Aim -
From the records below, copy out every line that contains the string "Yamaha". The match is case-sensitive.

[Dataset records]
———
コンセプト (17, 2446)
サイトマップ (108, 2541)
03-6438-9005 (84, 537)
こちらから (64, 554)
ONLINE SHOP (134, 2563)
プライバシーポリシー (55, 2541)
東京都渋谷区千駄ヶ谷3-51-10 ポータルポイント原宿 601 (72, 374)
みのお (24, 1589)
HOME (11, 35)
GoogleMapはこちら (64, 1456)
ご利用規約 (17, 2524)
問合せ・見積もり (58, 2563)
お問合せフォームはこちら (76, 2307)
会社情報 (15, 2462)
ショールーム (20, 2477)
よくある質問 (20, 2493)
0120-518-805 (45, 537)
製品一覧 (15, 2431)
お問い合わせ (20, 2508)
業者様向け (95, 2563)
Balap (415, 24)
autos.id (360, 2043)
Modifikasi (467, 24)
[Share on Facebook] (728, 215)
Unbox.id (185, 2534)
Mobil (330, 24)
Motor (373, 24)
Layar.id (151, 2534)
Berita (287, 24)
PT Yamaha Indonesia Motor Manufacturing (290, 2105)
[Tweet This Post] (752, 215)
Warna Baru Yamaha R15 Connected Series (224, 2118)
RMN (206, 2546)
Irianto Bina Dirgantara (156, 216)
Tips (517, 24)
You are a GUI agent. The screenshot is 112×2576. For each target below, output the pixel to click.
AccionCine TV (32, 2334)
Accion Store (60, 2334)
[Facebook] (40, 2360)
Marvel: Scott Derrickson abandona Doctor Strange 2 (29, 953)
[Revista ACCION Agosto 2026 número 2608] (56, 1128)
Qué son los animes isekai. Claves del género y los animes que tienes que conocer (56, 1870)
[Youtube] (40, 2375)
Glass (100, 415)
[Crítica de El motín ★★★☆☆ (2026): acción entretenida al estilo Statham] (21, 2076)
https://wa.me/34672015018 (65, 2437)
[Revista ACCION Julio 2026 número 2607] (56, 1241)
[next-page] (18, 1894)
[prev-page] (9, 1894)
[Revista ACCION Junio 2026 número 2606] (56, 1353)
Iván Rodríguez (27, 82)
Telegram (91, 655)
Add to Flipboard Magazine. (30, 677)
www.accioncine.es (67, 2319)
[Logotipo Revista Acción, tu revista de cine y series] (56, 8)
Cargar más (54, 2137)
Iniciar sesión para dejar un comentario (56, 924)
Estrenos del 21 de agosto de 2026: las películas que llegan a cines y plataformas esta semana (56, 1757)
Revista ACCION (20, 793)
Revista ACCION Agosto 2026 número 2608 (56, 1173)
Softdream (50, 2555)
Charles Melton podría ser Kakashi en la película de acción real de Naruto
———
The result -
PT Yamaha Indonesia Motor Manufacturing (290, 2105)
Warna Baru Yamaha R15 Connected Series (224, 2118)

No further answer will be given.